● **Available data**:
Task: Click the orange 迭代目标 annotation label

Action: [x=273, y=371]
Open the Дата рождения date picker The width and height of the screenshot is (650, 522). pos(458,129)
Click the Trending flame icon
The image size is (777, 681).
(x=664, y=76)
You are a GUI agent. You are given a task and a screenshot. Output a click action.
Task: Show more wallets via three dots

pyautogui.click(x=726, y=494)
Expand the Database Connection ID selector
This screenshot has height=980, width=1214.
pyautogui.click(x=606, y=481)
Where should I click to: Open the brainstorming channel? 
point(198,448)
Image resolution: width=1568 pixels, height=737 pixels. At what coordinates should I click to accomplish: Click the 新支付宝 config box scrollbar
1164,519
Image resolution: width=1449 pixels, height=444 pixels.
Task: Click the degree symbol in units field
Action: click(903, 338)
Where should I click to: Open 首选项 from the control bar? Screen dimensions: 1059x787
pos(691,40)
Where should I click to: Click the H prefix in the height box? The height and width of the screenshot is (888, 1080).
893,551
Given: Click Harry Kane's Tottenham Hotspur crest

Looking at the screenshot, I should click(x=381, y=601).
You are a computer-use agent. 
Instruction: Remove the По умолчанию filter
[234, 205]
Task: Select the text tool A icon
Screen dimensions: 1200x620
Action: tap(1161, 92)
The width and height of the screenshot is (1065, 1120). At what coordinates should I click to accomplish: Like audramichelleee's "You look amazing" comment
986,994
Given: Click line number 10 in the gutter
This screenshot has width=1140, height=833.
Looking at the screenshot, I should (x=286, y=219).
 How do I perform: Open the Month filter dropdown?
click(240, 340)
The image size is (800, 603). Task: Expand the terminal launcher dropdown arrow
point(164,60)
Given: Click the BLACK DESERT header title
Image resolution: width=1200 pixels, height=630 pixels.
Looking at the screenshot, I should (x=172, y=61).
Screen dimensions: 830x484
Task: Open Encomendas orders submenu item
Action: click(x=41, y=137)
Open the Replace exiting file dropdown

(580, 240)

● **Problem**:
Copy every line of the records above, starting with the first, up to and including the line containing "You are a GUI".

● **Exercise response**:
Task: Click the orange 迭代目标 annotation label

Action: [x=273, y=371]
Open the Дата рождения date picker The width and height of the screenshot is (650, 522). pos(458,129)
Click the Trending flame icon
The image size is (777, 681).
(x=664, y=76)
You are a GUI agent. You are given a task and a screenshot. Output a click action.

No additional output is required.